### Stored data entries

=====

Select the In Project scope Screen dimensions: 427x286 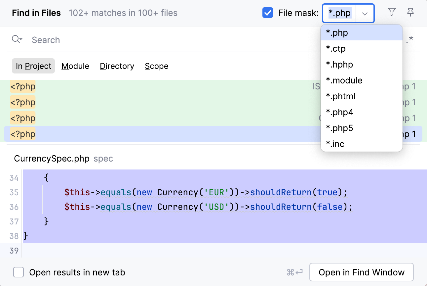(33, 66)
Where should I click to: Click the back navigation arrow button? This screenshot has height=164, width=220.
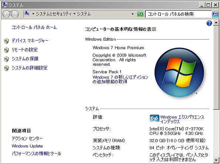[x=6, y=14]
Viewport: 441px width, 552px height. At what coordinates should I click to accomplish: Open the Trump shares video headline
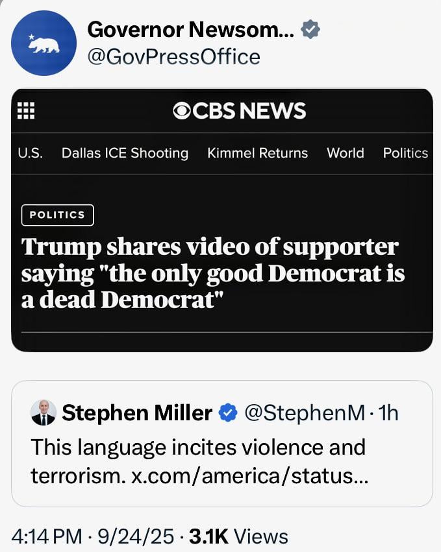click(213, 273)
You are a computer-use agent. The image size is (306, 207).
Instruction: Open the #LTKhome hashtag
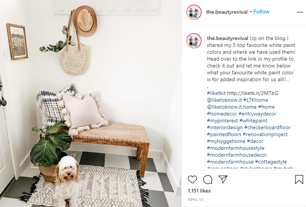pyautogui.click(x=256, y=100)
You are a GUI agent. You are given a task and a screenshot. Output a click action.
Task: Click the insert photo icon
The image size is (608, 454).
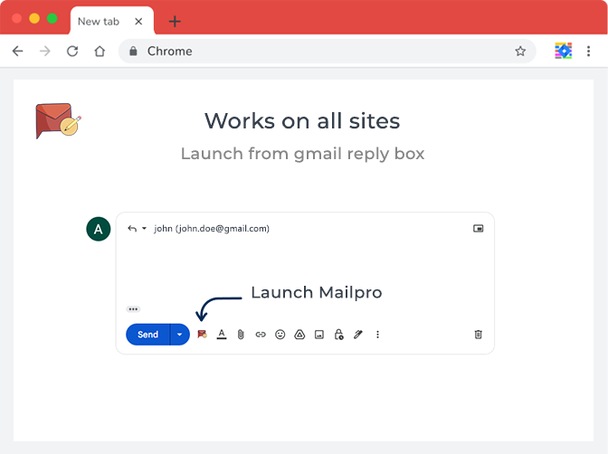pyautogui.click(x=319, y=335)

=====

### Task goal
Within the data above, tally every line that has "agent" in it. Answer with the number only.

### Output below
2